-- What you will do --
Exactly as it appears, restate the whole listing.

-- Provided records --
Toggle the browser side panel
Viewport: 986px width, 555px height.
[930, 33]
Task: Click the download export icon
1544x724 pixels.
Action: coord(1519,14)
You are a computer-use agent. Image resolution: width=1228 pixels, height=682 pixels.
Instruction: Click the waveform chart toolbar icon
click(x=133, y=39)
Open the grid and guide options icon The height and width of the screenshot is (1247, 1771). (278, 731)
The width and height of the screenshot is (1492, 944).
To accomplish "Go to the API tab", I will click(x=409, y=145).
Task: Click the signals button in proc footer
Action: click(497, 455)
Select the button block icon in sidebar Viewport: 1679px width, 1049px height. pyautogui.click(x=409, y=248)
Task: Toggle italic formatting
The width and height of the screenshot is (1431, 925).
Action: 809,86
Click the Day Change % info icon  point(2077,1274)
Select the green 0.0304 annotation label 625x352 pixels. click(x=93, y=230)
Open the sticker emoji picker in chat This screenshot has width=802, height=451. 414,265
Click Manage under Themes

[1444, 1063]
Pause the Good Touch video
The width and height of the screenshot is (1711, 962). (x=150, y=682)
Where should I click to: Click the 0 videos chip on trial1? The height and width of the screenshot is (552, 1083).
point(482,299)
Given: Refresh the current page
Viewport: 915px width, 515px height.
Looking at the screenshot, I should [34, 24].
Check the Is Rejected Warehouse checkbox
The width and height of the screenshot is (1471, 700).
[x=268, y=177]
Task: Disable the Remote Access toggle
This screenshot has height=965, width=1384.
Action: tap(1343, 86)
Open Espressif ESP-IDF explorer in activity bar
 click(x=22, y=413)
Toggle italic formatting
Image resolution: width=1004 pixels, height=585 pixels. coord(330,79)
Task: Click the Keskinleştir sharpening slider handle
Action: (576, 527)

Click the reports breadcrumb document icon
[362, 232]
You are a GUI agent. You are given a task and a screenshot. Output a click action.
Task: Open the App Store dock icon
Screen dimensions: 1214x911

-- Answer box --
Toggle the browser side panel
Viewport: 986px width, 555px height.
[930, 33]
Task: Click the download export icon
1544x724 pixels.
Action: coord(1519,14)
You are a computer-use agent. Image resolution: width=1228 pixels, height=682 pixels.
Instruction: Click the waveform chart toolbar icon
click(x=133, y=39)
Open the grid and guide options icon The height and width of the screenshot is (1247, 1771). (278, 731)
The width and height of the screenshot is (1492, 944).
To accomplish "Go to the API tab", I will click(x=409, y=145).
Task: Click the signals button in proc footer
Action: click(497, 455)
Select the button block icon in sidebar Viewport: 1679px width, 1049px height. pyautogui.click(x=409, y=248)
Task: Toggle italic formatting
The width and height of the screenshot is (1431, 925).
Action: 809,86
Click the Day Change % info icon  point(2077,1274)
Select the green 0.0304 annotation label 625x352 pixels. click(x=93, y=230)
Open the sticker emoji picker in chat This screenshot has width=802, height=451. 414,265
Click Manage under Themes

[1444, 1063]
Pause the Good Touch video
The width and height of the screenshot is (1711, 962). (x=150, y=682)
Where should I click to: Click the 0 videos chip on trial1? The height and width of the screenshot is (552, 1083).
point(482,299)
Given: Refresh the current page
Viewport: 915px width, 515px height.
Looking at the screenshot, I should [34, 24].
Check the Is Rejected Warehouse checkbox
The width and height of the screenshot is (1471, 700).
[x=268, y=177]
Task: Disable the Remote Access toggle
This screenshot has height=965, width=1384.
Action: tap(1343, 86)
Open Espressif ESP-IDF explorer in activity bar
 click(x=22, y=413)
Toggle italic formatting
Image resolution: width=1004 pixels, height=585 pixels. coord(330,79)
Task: Click the Keskinleştir sharpening slider handle
Action: (576, 527)

Click the reports breadcrumb document icon
[362, 232]
You are a GUI agent. You are given a task and a screenshot. Output a click action.
Task: Open the App Store dock icon
Screen dimensions: 1214x911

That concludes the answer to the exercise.